Ao mesmo tempo, comportamentos que antes eram vistos como exceção passaram a ganhar mais visibilidade. Isso tem levantado debates sobre disciplina, produtividade e adaptação das organizações a um cenário em transformação.

Levantamento aponta comportamentos comuns entre jovens no expediente

Um estudo feito com cerca de 2 mil pessoas nos Estados Unidos, com idades entre 18 e 34 anos, revelou que grande parte dos entrevistados admite flexibilizar regras durante o horário de trabalho.

Segundo os dados, 95% disseram considerar aceitável adotar pelo menos uma prática para escapar de obrigações no dia a dia profissional. Isso inclui desde sair mais cedo até usar recursos da empresa para assuntos pessoais.

Os resultados mostram uma mudança clara na relação com o trabalho.
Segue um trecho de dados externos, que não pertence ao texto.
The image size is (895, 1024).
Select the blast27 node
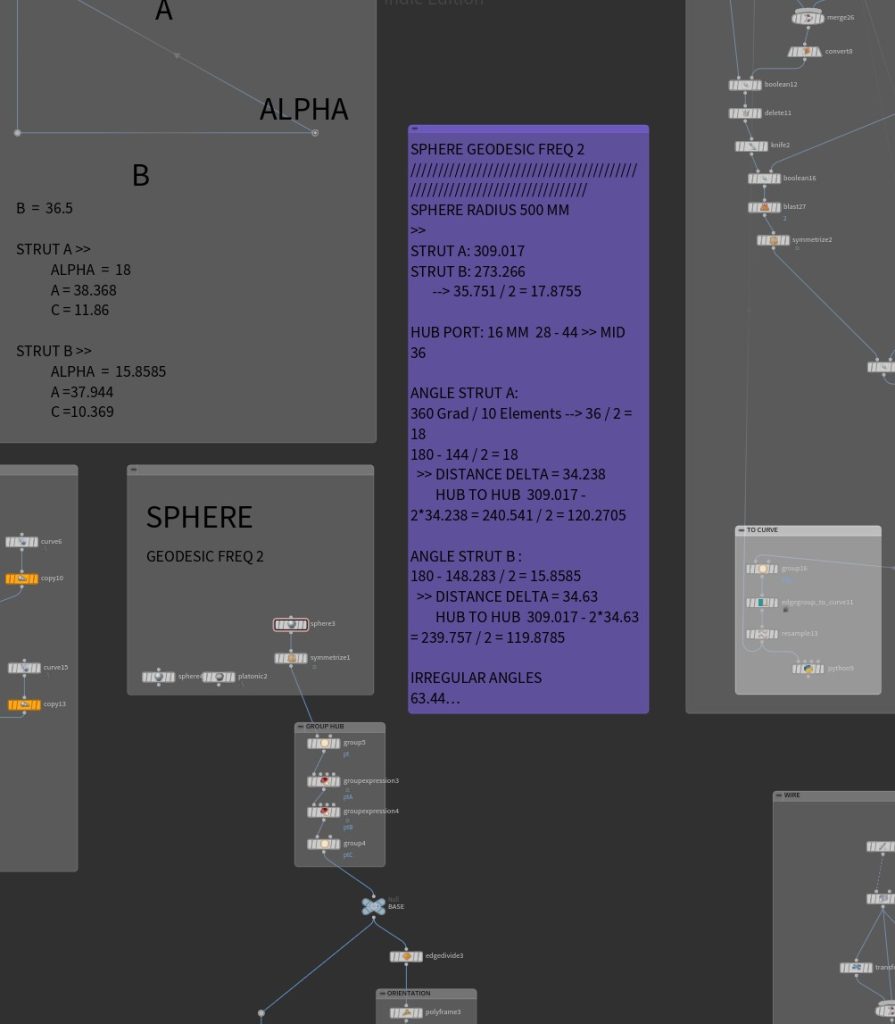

Em vez de seguir regras rígidas, muitos jovens priorizam autonomia, controle sobre o tempo e melhor equilíbrio entre vida pessoal e profissional.

Ainda assim, os próprios responsáveis pela pesquisa destacam que os dados refletem apenas o grupo analisado e não podem ser usados para representar todos os jovens dessa faixa etária.

Quais atitudes aparecem com mais frequência no dia a dia

O levantamento detalhou algumas práticas que vêm se tornando mais comuns entre os entrevistados. Muitas delas estão ligadas à busca por flexibilidade e à adaptação ao trabalho híbrido ou remoto.

Entre os comportamentos mais citados estão:

  • 63% disseram já ter simulado um dia de trabalho enquanto, na prática, estavam de folga
  • 36% afirmaram ir ao escritório apenas para registrar presença e depois sair para trabalhar em outro lugar
  • 34% admitiram deixar o trabalho antes do horário previsto
  • 29% aceitaram um emprego e desistiram logo no início ou nem chegaram a começar
  • 27% relataram ter fingido doença para faltar
  • 18% disseram chegar atrasados sem aviso

Outras atitudes também chamaram atenção, como o uso de inteligência artificial sem comunicar à empresa, cochilos durante o expediente remoto e uso de ferramentas corporativas para projetos pessoais.

Motivos mostram mudança na relação com o trabalho

Ao investigar as razões por trás dessas atitudes, a pesquisa identificou que muitos jovens buscam mais liberdade na organização do próprio dia.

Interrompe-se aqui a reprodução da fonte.